Exercise data.
--- START ---

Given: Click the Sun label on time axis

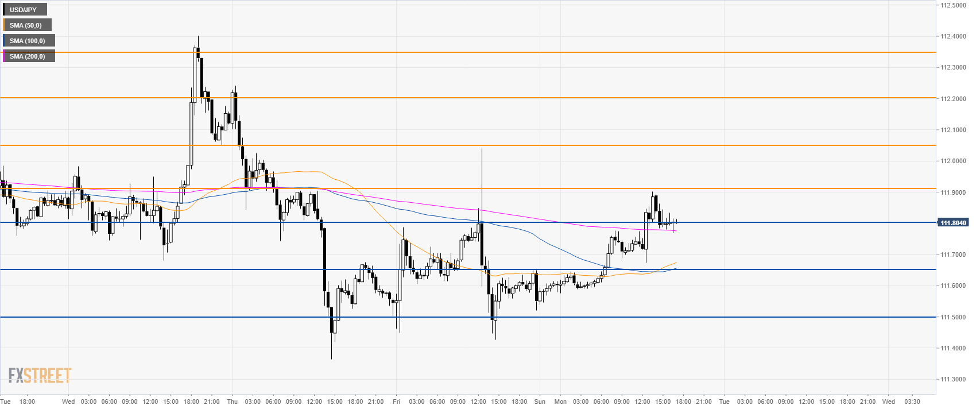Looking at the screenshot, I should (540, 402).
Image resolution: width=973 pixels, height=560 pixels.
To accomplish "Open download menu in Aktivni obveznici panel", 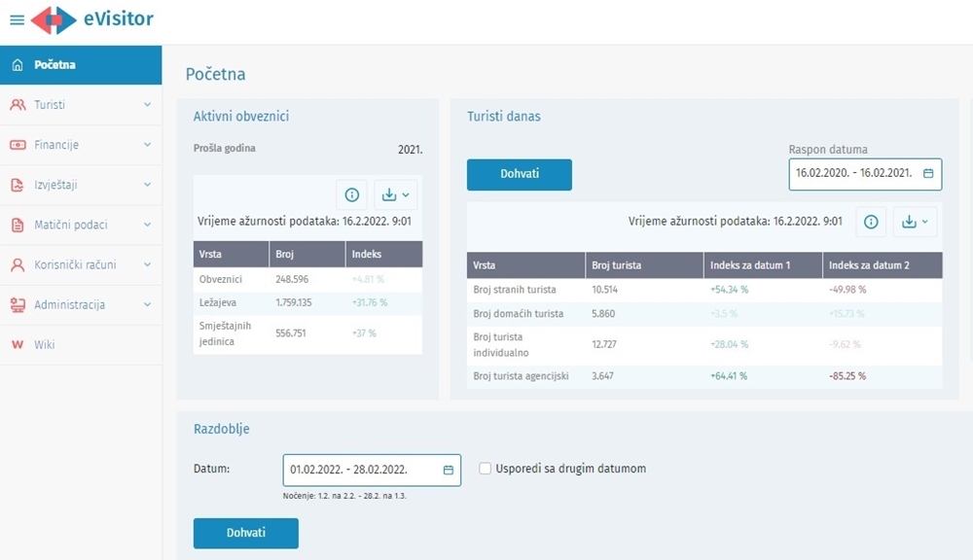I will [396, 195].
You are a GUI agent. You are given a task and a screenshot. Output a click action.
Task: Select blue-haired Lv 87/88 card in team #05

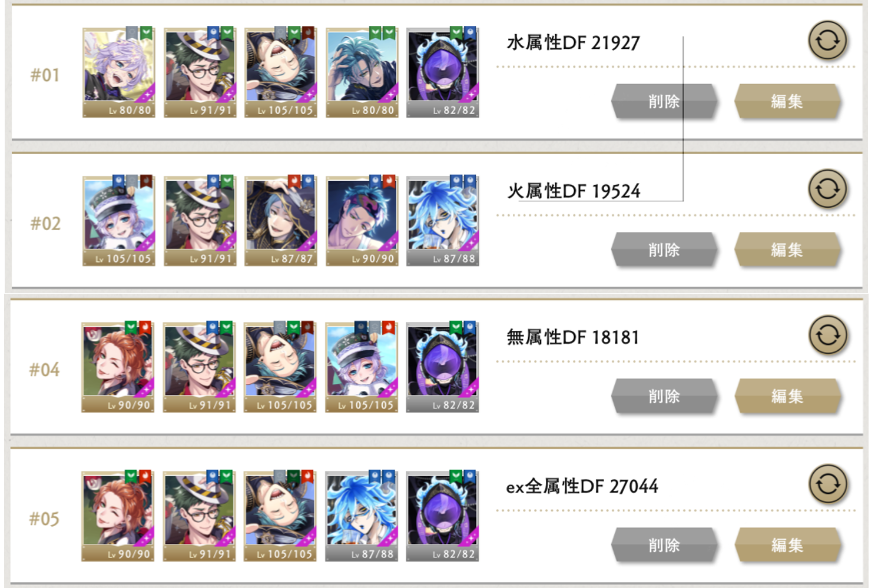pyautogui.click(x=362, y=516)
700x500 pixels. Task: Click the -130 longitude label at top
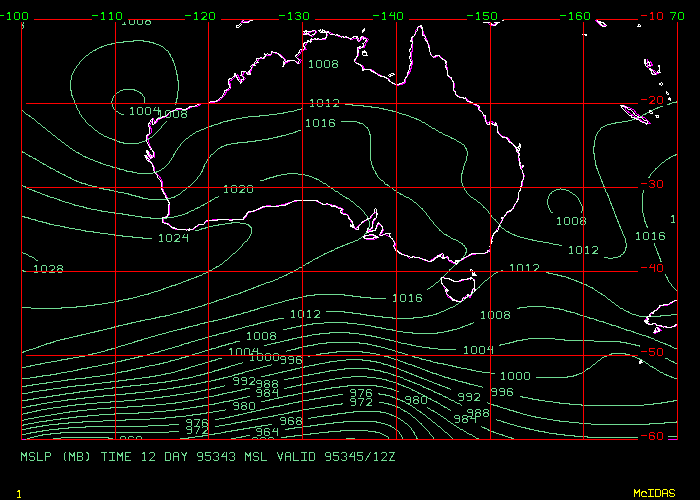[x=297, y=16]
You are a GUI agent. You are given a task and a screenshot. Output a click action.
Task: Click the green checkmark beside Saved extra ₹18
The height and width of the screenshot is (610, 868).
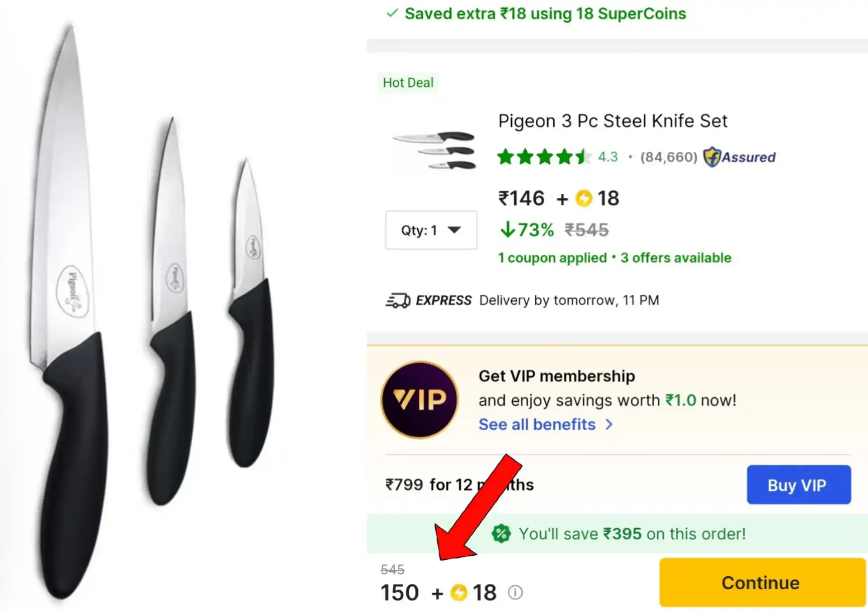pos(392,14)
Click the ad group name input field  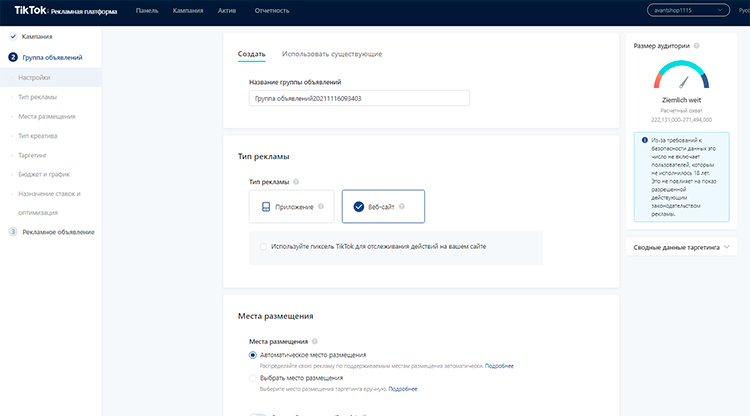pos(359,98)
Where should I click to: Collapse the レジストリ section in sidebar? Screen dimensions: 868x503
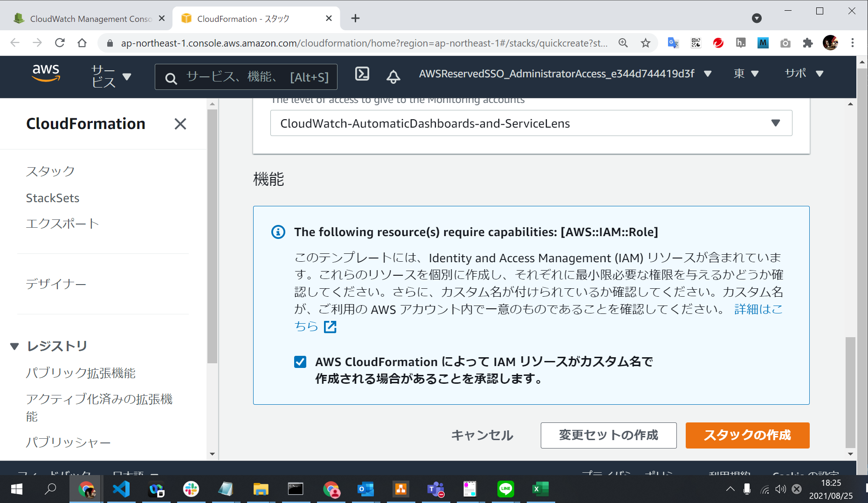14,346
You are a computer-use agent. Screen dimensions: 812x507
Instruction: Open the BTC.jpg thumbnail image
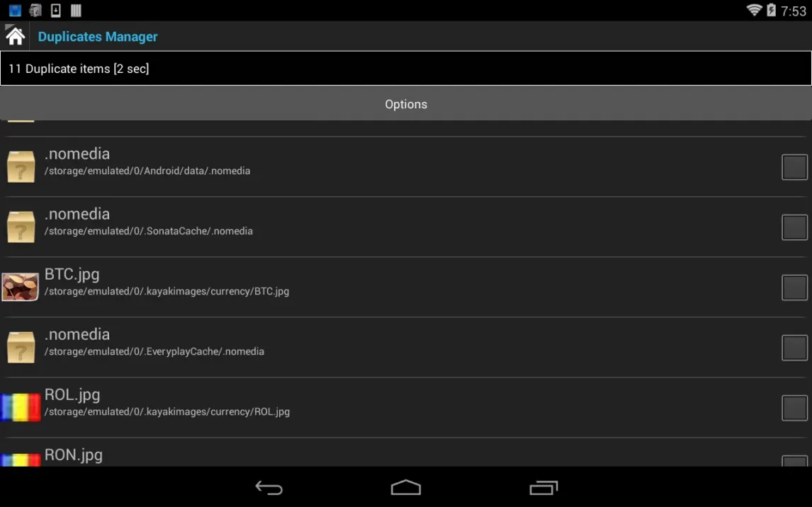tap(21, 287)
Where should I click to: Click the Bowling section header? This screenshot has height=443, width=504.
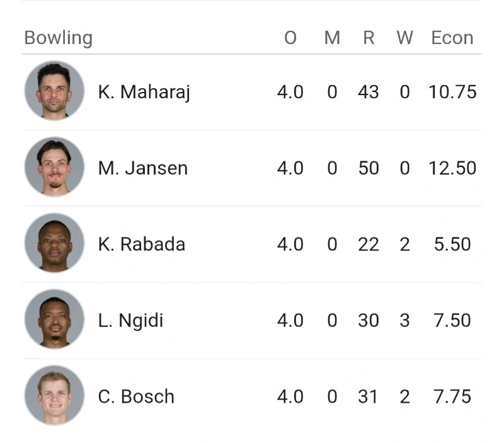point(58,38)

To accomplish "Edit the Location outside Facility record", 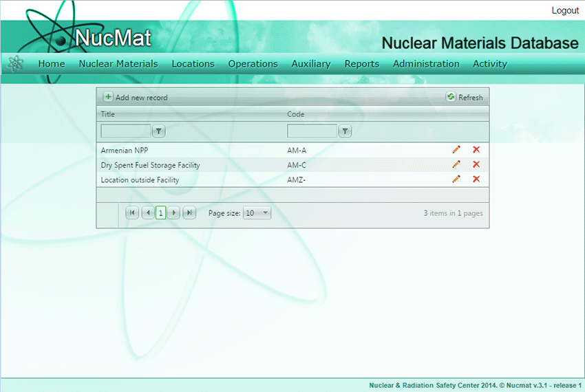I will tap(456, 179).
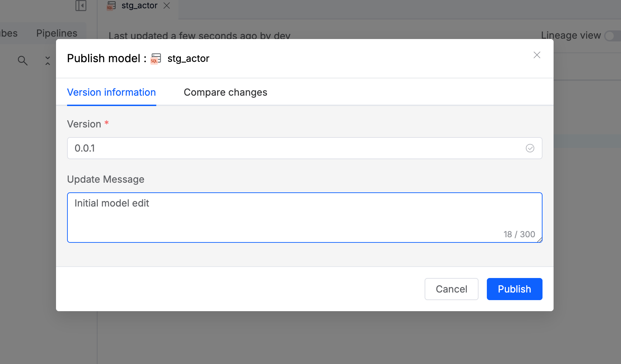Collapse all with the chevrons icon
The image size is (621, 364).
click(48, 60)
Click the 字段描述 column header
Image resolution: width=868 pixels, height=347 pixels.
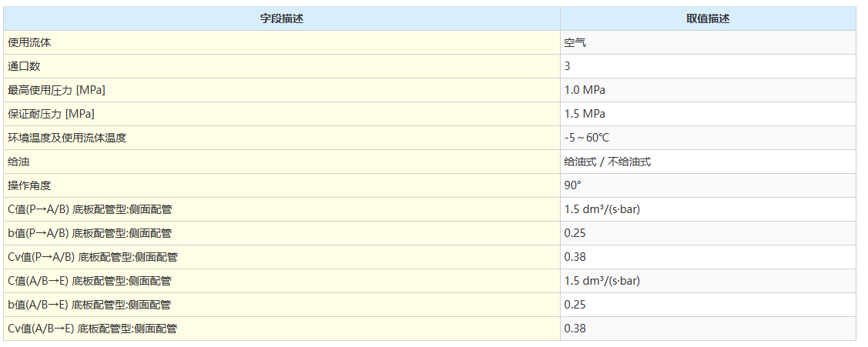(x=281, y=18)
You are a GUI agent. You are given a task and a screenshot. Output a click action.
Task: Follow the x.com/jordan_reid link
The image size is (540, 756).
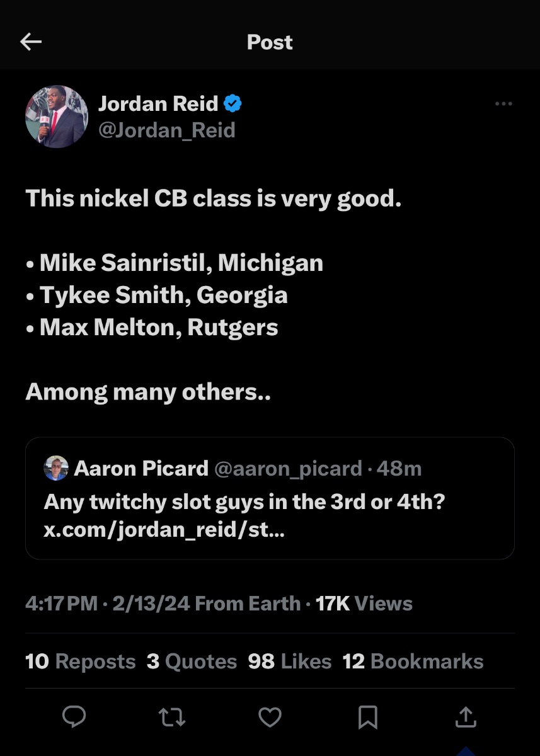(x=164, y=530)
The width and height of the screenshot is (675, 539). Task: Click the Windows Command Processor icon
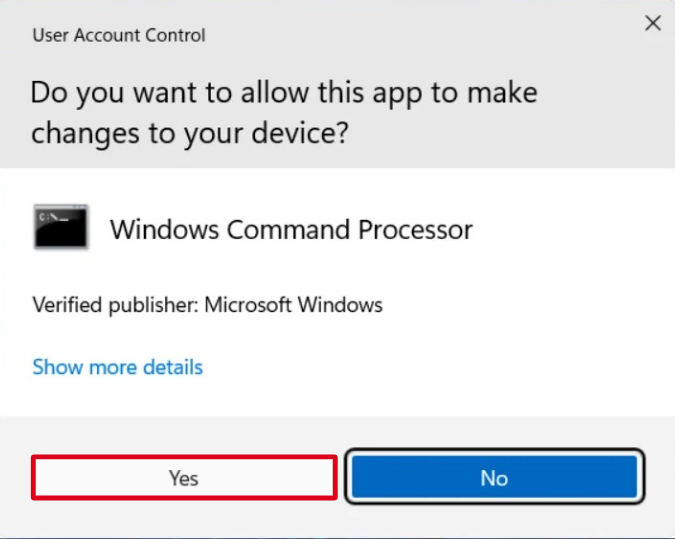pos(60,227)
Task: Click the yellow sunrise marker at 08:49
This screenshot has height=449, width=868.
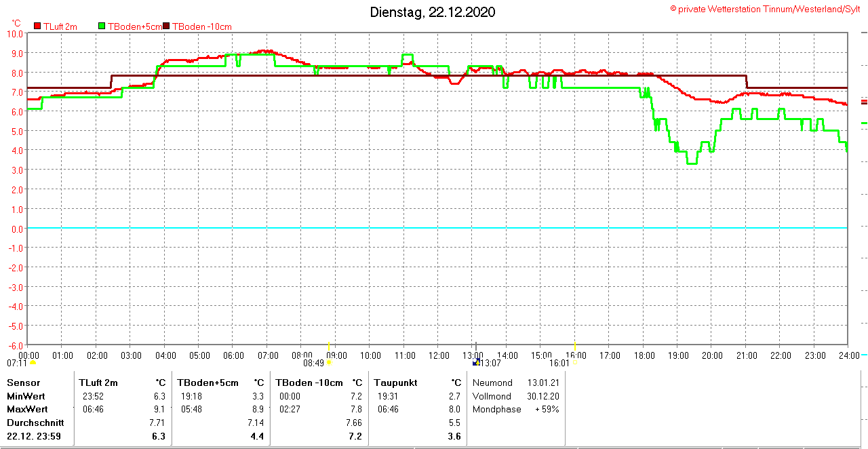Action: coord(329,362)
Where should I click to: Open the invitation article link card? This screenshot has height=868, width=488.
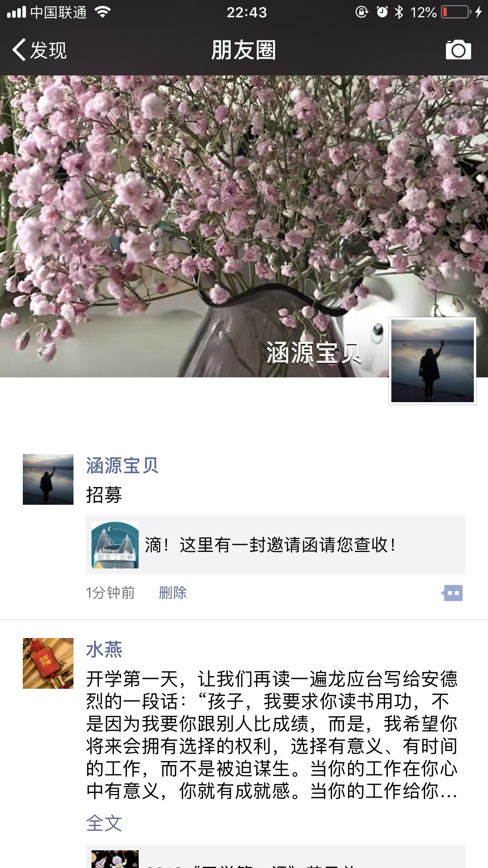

--- END ---

Activity.
Write out the lines of the listing from the one that holds "Task: Click the yellow" to the very last line, both included, exactly as they appear and without any pictures.

Response for this exercise.
Task: Click the yellow sunrise marker at 08:49
This screenshot has height=449, width=868.
Action: coord(329,362)
Where should I click to: Open the invitation article link card? This screenshot has height=868, width=488.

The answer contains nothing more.